A speech dialog system includes a signal input unit that receives an acoustic input. A voice activity detector compares a portion of the received signal to a noise estimate to detect voice activity. A speech recognizer processes input signals containing the voice activity to detect speech. An output unit modifies an output signal at substantially the same rate that speech is detected.

Other systems, methods, features and advantages of the invention will be, or will become, apparent to one with skill in the art upon examination of the following figures and detailed description. It is intended that all such additional systems, methods, features and advantages be included within this description, be within the scope of the invention, and be protected by the following claims.

BRIEF DESCRIPTION OF THE DRAWINGS

The system may be better understood with reference to the following drawings and description. The components in the figures are not necessarily to scale, emphasis instead being placed upon illustrating the principles of the invention. Moreover, in the figures, like referenced numerals designate corresponding parts throughout the different views.

FIG. 1 is a block diagram of a speech dialog system.

FIG. 2 is a flow diagram of a method of controlling a speech dialog system.

FIG. 3 is a flow diagram of a method of providing a barge-in feature for a speech dialog system.

FIG. 4 is a speech dialog system within a vehicle.

FIG. 5 is a speech dialog system interfaced to a communication system.

FIG. 6 is a block diagram of a speech input unit.

FIG. 7 is a block diagram of an alternate speech input unit.

FIG. 8 is a block diagram of a second alternate speech input unit.

FIG. 9 is a block diagram of a third alternate speech input unit.

DETAILED DESCRIPTION OF THE PREFERRED EMBODIMENTS

FIG. 1 is a block diagram of a speech dialog system 101. The speech dialog system 101 includes a signal input unit 102, a voice activity detector 103, a speech recognizer 104, a control unit 105, and an output unit 106. The signal input unit 102 may comprise a device or sensor that converts acoustic signals into analog or digital data.
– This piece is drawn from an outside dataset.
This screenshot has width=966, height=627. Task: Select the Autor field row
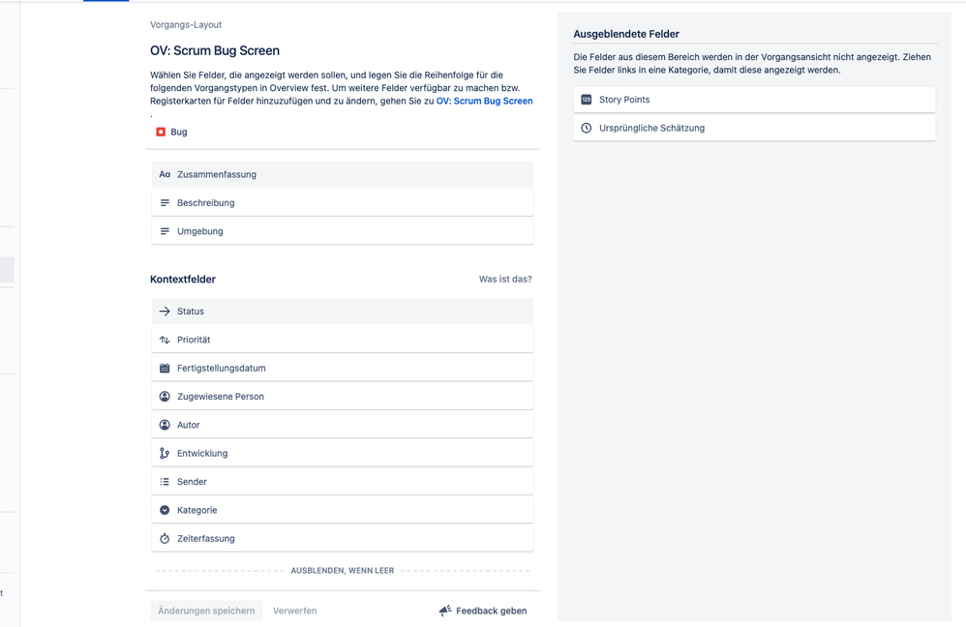click(342, 425)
A voice activity detector 103 analyzes the signals to determine whether the voice activity is present. Voice activity may comprise speech or non-speech sounds. In some systems, voice activity may be detected when a significant energy exists above a predetermined or preprogrammed threshold. The threshold may be selected such that if the signal includes energy above that threshold, the signal is likely to include speech or non-speech sounds rather than background noise. Some voice activity detectors 103 may detect voice activity by comparing some or all of a received signal's spectrum with one or more noise estimates stored in a local internal memory or a remote external memory. The noise estimate may be adaptively updated during detected pauses in a received signal to improve performance.

When voice activity is detected, a signal is delivered to the speech recognizer 104. The speech recognizer 104 processes the signal to determine if speech components are present by loading speech models, pause models, and/or grammar rules from model and grammar rule databases into a local operating memory. Through iterative comparisons of the received signal to allowed speech (e.g., identified by models and rules), the speech recognizer 104 may detect speech components. If the voice activity detector 104 detects voice activity in some circumstances when there is no speech, a pause model may correctly identify the received signal. If a speech signal is present, one or more speech models may its identity. In these systems, the speech recognizer 104 may detect speech by determining which models provide the best match or correlation with the received signal.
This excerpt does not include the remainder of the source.